● **Activity**
Gather every line from the entries below that includes "header".

****

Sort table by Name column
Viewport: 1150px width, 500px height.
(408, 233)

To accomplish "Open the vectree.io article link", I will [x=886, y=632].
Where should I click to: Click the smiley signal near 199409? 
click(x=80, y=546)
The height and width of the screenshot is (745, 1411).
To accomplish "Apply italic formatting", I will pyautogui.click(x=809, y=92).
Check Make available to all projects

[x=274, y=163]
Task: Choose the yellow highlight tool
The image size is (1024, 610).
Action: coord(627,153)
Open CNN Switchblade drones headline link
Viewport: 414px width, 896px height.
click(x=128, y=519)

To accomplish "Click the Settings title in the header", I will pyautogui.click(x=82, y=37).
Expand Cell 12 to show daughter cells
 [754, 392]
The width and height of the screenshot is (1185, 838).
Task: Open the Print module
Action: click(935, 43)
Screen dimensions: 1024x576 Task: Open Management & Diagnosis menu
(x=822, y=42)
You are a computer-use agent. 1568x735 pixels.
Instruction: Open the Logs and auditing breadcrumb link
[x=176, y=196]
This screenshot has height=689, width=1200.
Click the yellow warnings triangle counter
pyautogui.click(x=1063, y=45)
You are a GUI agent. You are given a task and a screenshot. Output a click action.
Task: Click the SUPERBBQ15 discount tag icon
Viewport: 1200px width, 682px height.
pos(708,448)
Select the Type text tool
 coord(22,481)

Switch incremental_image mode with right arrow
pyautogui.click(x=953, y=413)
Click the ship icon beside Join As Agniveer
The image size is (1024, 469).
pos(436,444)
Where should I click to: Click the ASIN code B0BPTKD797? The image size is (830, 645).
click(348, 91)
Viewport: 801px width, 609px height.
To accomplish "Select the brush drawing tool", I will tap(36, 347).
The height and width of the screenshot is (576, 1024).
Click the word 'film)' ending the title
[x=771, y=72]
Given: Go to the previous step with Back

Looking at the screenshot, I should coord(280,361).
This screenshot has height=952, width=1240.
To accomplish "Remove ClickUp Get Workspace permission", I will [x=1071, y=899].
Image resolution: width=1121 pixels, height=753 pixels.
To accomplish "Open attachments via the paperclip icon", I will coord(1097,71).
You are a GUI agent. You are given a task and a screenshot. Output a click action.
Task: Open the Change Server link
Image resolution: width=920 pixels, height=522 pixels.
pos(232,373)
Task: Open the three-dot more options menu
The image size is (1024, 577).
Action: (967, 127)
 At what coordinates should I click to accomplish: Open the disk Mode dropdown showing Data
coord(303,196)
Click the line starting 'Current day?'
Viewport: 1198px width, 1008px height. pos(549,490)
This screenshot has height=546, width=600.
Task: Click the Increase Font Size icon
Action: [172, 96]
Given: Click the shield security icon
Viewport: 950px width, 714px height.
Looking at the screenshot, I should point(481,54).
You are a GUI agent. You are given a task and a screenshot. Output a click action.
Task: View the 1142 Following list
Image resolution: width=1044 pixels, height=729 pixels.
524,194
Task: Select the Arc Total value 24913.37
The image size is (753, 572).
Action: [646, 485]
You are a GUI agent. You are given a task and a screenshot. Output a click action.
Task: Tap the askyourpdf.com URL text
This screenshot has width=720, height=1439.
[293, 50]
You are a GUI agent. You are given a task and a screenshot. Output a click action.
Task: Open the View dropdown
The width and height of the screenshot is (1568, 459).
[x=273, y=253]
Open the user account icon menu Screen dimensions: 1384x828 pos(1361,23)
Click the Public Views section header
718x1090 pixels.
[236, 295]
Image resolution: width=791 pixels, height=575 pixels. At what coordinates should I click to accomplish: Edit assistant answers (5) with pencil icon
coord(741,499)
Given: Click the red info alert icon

****

● **Problem solution**
To accomplish "Click the Settings title in the header", I will pyautogui.click(x=82, y=37).
Click the Public Views section header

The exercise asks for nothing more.